Забегая вперед, скажу, что на первых порах жизнь молодой семьи была налажена и шла успешно. У Анюты был декретный отпуск, но дважды в неделю — по вторникам и пятницам — ходила регулярно на занятия, принося ребенка, если его отец был занят, к нам.
Потом, когда пришло время ходить ей на работу, ситуация осложнилась, но на выручку пришел Геннадий Викторович, посещавший ИМЛИ только по четвергам и охотно согласившийся присматривать за маленьким Алешей, когда и меня дома не было. Так все и шло. Мы помогали растить мальчика, полюбили и привязались к нему. Но Володе надо было писать диссертацию, сдавать кандидатские экзамены, ходить на уроки французского языка, а потому не высыпаться ночами, заниматься вечерами на кухне, где рядом готовилась еда и сушились пеленки, Володе все это оказалось не под силу. К тому же вечером он любил слушать музыку, а ребенка рано укладывали спать, прошло года полтора, и он перебрался к своим родителям в Лосиноостровскую, в выделенную для него комнату, где было удобно и тихо, переехал он туда, прихватив любимый им музыкальный комплекс, подаренный к первой годовщине совместной жизни молодых супругов. С тех пор ни с женой, ни с сыном не встречался.

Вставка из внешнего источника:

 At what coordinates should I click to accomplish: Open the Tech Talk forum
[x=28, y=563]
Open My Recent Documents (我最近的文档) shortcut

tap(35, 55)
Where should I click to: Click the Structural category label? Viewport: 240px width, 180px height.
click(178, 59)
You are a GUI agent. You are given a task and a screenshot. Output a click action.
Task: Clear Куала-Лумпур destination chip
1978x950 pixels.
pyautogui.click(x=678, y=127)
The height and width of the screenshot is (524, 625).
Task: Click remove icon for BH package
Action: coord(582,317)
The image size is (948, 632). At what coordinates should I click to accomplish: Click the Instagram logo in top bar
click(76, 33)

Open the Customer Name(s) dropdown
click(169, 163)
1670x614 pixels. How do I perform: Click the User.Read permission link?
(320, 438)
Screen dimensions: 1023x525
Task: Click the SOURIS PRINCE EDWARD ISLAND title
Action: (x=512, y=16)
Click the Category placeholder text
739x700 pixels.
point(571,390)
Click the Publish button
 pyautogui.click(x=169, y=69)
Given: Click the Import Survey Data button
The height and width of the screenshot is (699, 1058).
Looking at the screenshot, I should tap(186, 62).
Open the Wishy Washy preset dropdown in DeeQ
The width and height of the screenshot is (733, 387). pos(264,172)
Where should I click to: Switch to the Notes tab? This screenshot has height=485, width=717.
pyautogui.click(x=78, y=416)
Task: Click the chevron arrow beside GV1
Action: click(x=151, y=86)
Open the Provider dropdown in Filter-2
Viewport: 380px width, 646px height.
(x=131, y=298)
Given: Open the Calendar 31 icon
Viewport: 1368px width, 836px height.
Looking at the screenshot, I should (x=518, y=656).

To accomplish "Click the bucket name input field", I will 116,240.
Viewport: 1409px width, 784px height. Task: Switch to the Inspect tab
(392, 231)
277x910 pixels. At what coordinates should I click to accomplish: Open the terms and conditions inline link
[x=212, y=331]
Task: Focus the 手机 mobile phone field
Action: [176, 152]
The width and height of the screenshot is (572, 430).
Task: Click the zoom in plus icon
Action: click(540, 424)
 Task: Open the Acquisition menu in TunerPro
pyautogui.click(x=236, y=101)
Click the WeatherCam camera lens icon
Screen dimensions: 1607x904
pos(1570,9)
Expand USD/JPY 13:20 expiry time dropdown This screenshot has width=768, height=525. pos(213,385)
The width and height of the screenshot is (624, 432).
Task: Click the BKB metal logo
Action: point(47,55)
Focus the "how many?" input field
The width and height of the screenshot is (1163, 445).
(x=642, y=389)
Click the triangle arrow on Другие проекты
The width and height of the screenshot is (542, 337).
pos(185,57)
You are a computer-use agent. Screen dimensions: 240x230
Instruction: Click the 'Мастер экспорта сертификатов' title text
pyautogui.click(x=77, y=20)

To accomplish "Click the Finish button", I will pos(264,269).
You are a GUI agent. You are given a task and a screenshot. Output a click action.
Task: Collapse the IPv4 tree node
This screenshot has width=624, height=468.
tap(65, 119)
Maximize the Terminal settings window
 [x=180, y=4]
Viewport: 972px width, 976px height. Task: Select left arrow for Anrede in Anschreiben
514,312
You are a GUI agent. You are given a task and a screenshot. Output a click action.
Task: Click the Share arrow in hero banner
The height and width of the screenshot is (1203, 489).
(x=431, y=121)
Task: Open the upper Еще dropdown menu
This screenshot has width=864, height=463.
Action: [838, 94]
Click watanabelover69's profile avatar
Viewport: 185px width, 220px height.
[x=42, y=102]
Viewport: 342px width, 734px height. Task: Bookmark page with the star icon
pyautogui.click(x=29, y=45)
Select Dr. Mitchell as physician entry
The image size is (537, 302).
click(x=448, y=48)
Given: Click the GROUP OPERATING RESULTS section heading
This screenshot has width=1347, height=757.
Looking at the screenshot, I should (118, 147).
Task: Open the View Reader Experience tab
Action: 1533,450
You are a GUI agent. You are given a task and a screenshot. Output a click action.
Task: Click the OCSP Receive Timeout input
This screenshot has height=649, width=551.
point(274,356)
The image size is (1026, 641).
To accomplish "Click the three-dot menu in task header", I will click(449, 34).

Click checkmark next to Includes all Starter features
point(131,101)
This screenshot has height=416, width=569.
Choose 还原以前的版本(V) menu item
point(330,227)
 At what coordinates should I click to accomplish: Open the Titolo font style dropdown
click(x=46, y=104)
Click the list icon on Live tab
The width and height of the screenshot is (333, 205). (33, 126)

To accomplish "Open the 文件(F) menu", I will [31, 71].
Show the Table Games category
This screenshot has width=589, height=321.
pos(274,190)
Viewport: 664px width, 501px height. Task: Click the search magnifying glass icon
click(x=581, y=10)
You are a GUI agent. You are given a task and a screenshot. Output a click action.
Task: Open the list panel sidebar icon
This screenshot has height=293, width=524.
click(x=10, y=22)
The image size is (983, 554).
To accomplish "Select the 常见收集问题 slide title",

Г.В. Аникин и Н.П. Михальская с первым внуком Алексеем.
По утрам Анюта приносила Алешу к нам, шла на работу. По четвергам у меня не было занятий, и я могла быть с ребенком, когда Геннадий Викторович шел в свой институт. В остальные дни рассчитывали на него, успевавшего каким-то образом писать свои научные статьи об английской и американской литературе. Удивительным было то, что оставаясь с ним, ребенок всегда был спокоен, а когда подрос и начал говорить, они приступили к чтению вслух. Начали со стихов, смешных нонсенсов, несколько позднее перешли к прозе Марка Твена. «Приключения Тома Сойера» пришлись Алеше особенно по душе, но слушал он и о приключениях Гека Финна, а когда Геннадию Викторовичу надо было написать о памфлетах Твена, то и памфлеты американского классика читались вслух, а также и некоторые другие не менее захватывающие тексты. Алеша полюбил рассказы и стихи Стивенсона и, конечно, «Робинзона Крузо», «Алиса в стране чудес» почему-то его не заинтересовала. Геннадий Викторович считал, что это произошло от недостаточно увлекательного комментария, которым сам он сопровождал чтение этой знаменитой книги, которую не очень любил.
Внук Алеша, 4 года. 1980 г.
Преподанные в младенчестве специалистом уроки чтения сделали своё дело: Алексей пристрастился к художественной литературе, научался выбирать и читать книги; в детский сад Алеша стал ходить, когда ему было около пяти лет.